#### TASK DETAILS
The expected output is each line from the one containing "Given: Open the Grok explain-post icon" to the last line of the data below, set down exactly, minus the pictures.

--------------------------------

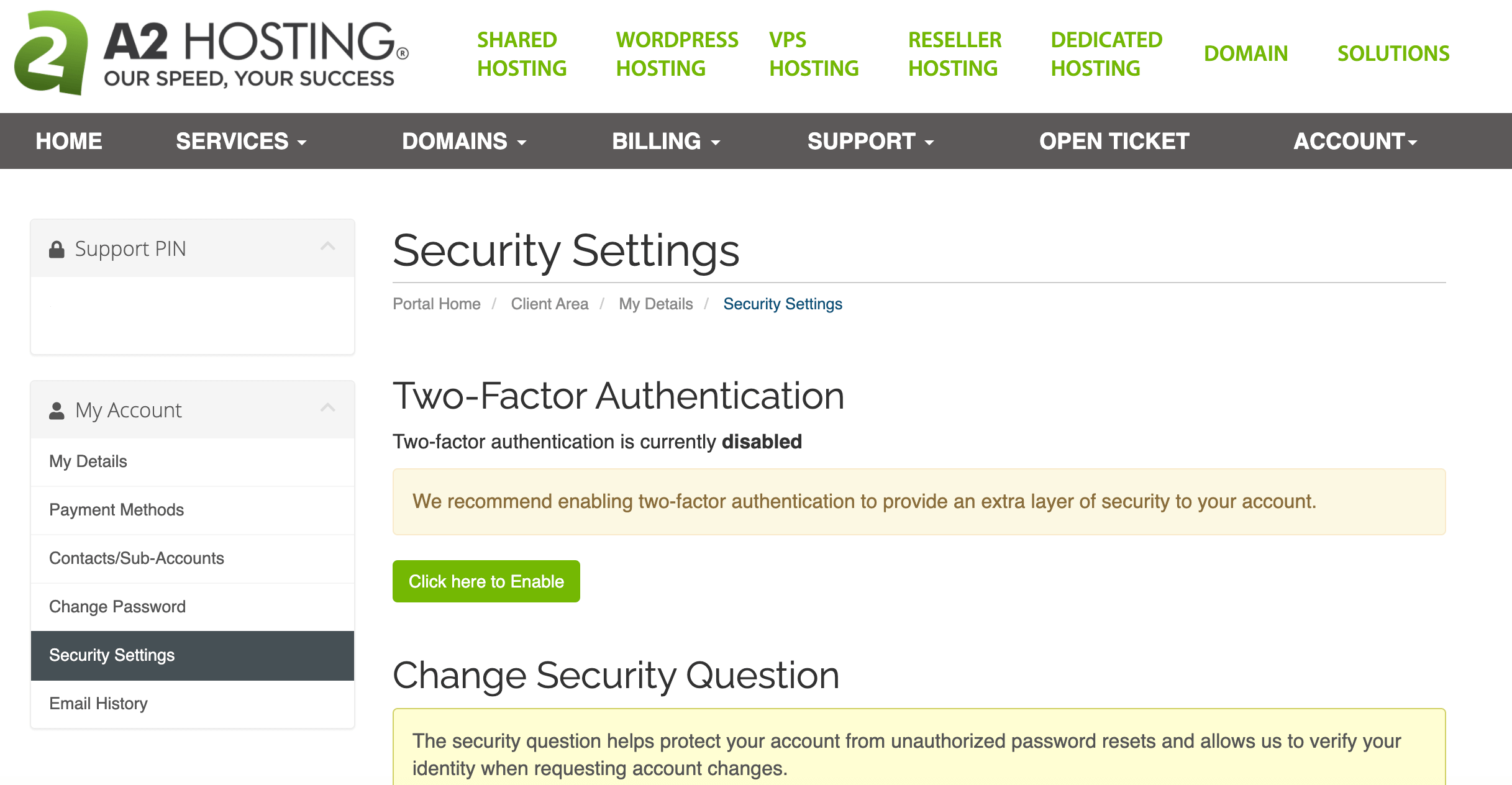1512x785 pixels.
Task: Click the A2 Hosting logo
Action: (x=211, y=53)
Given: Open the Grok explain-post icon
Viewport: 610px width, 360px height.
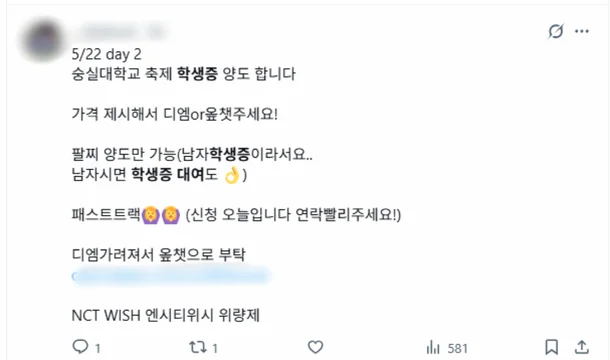Looking at the screenshot, I should tap(556, 31).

--------------------------------

#### WRITTEN SOLUTION
Given: Open the Grok explain-post icon
Viewport: 610px width, 360px height.
Looking at the screenshot, I should tap(556, 31).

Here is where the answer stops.